Positive Ageing Week 2022 (PAW) celebrates ageing and the contribution and agency of older people.

Ms Rachael Hoban (Branch Manager – Templemore Library) Reports: –

Ms Mary Looby, [Latter an accredited Yoga Instructor from Loughmore, Thurles, Co. Tipperary], will be providing 6 weeks of ‘Chair Yoga Classes’ in Templemore Library, Main Street, Templemore; with the first date being Tuesday, September 27th 2022, at 2.00pm, to mark Positive Ageing Week (25 September – 1 October 2022).

These classes are FREE, but spaces are limited, therefore booking is essential, so you are asked to please contact Tel: 0504-32555, to be assured of a place.

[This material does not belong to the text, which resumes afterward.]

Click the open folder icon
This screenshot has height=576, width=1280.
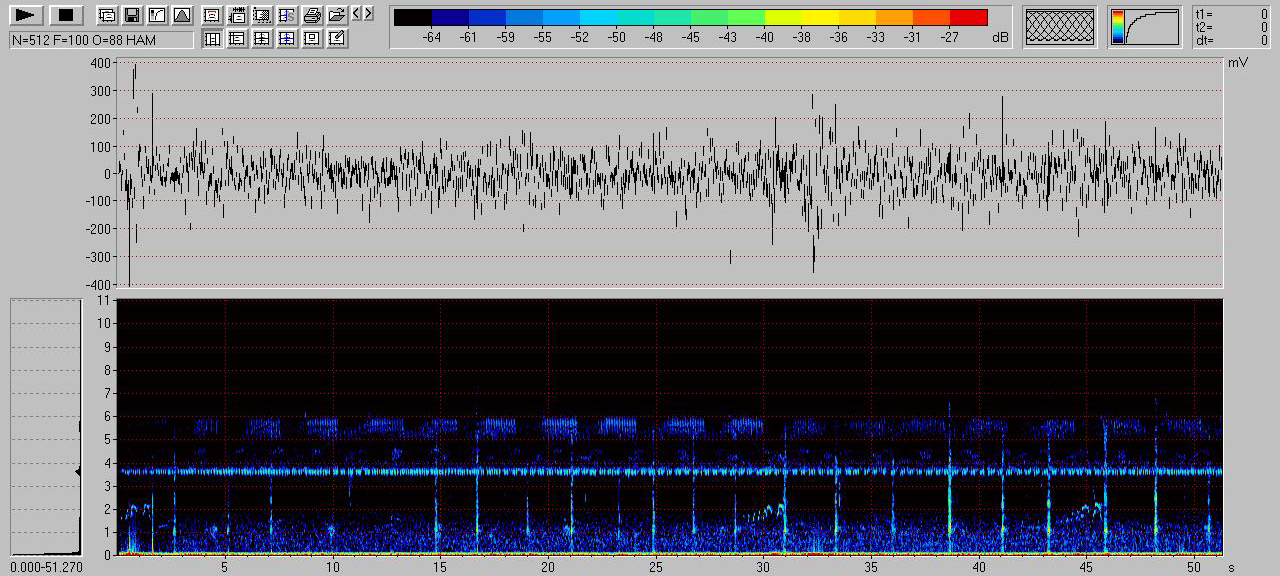point(337,15)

Suitable for any fitness level, ‘Chair Yoga’ is a gentle form of yoga that improves flexibility, offers pain relief; while also having low impact on joints.

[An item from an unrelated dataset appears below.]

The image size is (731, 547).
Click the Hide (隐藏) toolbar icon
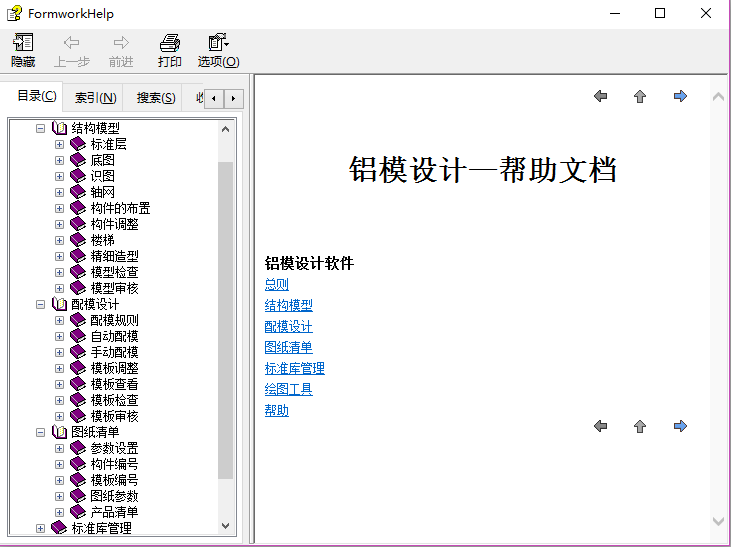tap(23, 43)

Please note: After Tuesday, September 27th, all future dates for ‘Chair Yoga Classes’ will take place each Friday morning, at 10:00am“.

Please contact Templemore Library [Tel: 0504-32555] for any further enquiries or to book, thus insuring your place for these highly beneficial, upcoming classes.

Family members are asked to please bring this information to the attention of older people.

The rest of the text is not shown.